Accordingly, the Commissioner will not make a determination under subsection 45B(3) of the ITAA 1936 in relation to the demerger benefit or capital benefits provided to the shareholders.
In circumstances where the Commissioner will not make a determination under section 45A or section 45B of the ITAA 1936 there is no determination under subsection 45D(1) of the ITAA 1936 and therefore subsection 45D(1A) of the ITAA 1936 does not apply.
Question 4
Section 45 of the ITAA 1936 applies where a company streams the provision of shares and the payment of minimally franked dividends to its shareholders in such a way that the shares are received by some but not all shareholders and shareholders who do not receive shares instead receive minimally franked dividends. Minimally franked dividends are dividends which are franked to less than 10%.

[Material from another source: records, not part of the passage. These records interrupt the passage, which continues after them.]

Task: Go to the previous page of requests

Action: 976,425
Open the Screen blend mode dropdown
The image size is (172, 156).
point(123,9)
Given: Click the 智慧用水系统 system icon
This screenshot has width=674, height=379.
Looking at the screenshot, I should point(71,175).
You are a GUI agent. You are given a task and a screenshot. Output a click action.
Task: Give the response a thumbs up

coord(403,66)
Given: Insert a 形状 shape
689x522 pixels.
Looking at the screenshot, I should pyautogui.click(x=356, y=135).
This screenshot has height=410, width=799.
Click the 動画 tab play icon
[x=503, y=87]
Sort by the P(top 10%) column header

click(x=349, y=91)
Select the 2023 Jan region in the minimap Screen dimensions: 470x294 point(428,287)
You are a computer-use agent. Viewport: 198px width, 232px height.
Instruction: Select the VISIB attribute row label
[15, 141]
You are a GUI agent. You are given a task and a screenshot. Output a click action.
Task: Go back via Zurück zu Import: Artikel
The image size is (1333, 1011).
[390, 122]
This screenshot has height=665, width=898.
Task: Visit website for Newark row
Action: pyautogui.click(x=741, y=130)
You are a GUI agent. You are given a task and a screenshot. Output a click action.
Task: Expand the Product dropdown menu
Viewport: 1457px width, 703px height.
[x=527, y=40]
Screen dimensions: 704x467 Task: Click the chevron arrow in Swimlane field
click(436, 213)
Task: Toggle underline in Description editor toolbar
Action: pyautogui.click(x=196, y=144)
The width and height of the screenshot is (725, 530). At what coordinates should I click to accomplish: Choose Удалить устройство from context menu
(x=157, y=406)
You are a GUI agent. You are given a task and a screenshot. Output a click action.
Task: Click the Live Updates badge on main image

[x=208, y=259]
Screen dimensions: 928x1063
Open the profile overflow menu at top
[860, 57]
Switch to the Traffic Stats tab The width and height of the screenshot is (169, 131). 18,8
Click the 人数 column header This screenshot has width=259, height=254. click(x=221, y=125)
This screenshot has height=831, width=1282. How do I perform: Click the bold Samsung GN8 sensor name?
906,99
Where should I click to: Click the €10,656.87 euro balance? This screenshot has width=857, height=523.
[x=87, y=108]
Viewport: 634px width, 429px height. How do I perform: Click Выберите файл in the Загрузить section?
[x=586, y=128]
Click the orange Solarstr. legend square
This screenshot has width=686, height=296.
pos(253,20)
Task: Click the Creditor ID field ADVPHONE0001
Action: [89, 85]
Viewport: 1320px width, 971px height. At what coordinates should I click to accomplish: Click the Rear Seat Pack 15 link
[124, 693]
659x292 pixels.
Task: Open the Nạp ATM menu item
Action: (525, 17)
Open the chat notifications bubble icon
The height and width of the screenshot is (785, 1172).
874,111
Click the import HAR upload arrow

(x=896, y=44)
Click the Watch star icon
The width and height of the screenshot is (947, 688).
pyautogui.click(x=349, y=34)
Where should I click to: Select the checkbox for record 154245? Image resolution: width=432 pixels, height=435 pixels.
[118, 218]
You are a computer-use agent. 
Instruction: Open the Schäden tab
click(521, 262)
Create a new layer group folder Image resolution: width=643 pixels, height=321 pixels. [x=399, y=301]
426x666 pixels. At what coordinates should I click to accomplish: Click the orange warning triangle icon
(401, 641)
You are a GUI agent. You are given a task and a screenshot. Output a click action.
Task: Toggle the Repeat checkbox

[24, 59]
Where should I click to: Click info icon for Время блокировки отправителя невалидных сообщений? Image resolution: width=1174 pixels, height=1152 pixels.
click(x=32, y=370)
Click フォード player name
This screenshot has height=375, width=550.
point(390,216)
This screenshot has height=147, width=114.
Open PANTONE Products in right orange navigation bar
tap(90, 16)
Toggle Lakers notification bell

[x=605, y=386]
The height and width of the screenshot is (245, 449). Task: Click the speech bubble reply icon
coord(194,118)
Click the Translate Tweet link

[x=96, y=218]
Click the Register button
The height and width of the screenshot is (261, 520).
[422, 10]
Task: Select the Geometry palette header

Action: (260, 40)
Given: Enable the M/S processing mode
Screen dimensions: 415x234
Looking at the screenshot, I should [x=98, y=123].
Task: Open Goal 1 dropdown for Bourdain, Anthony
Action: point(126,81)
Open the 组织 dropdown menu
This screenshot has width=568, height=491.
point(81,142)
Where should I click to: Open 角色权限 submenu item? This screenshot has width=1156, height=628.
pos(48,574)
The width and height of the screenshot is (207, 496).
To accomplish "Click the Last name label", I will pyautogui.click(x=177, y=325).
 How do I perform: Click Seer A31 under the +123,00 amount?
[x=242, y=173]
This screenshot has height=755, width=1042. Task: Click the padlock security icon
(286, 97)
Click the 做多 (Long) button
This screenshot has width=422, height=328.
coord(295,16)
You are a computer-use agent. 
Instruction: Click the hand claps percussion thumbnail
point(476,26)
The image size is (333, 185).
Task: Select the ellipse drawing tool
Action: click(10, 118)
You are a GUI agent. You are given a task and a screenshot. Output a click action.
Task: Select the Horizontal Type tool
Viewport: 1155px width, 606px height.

If these conditions are satisfied, the value of the share at the time it is provided to the shareholder is taken to be an unfrankable dividend paid by the company to the shareholder at that time out of the company's profits.
Section 202-45 of the ITAA 1997 exhaustively defines what is meant by an 'unfrankable' distribution (distributions that are not unfrankable are frankable: section 202-40). Subparagraph 202-45(h)(i) of the ITAA 1997 includes within the definition an amount that is taken to be an unfranked dividend for any purpose under section 45 of the ITAA 1926. Paragraph 202-45(i) of the ITAA 1997 includes a demerger dividend within the definition.
All Company A shareholders were entitled to receive a number of Company B share for each Company A share owned. A sales agent acquired Company B shares from the Ineligible Overseas Foreign Holders. The proceeds from the Sale Facility for these shareholders were remitted to them in consideration for the disposal of their Company B shares to the sale agent.
Therefore, there is no streaming, and section 45 will not apply to the Company B shares received by Company A Shareholders under the demerger.
Question 5
Subsection 128B(4) of the ITAA 1936provides that a person who derives income to which section 128B applies that consists of a dividend is liable to pay income tax on that income at the rate declared by Parliament.
Subsection 128B(1) states that section 128B applies to income derived on or after 1 January 1968 by a non-resident that consists of a dividend paid by an Australian resident company. However, this is subject to certain exceptions including that set out in subsection 128B(3D), which states that section 128B does not apply to a demerger dividend to which section 45B does not apply.
No demerger dividend arose on the demerger of Company B from Company A.
In these circumstances, Company A is not required to withhold an amount under section 128B from a demerger dividend received by non-resident shareholders as no demerger dividend was received under the demerger.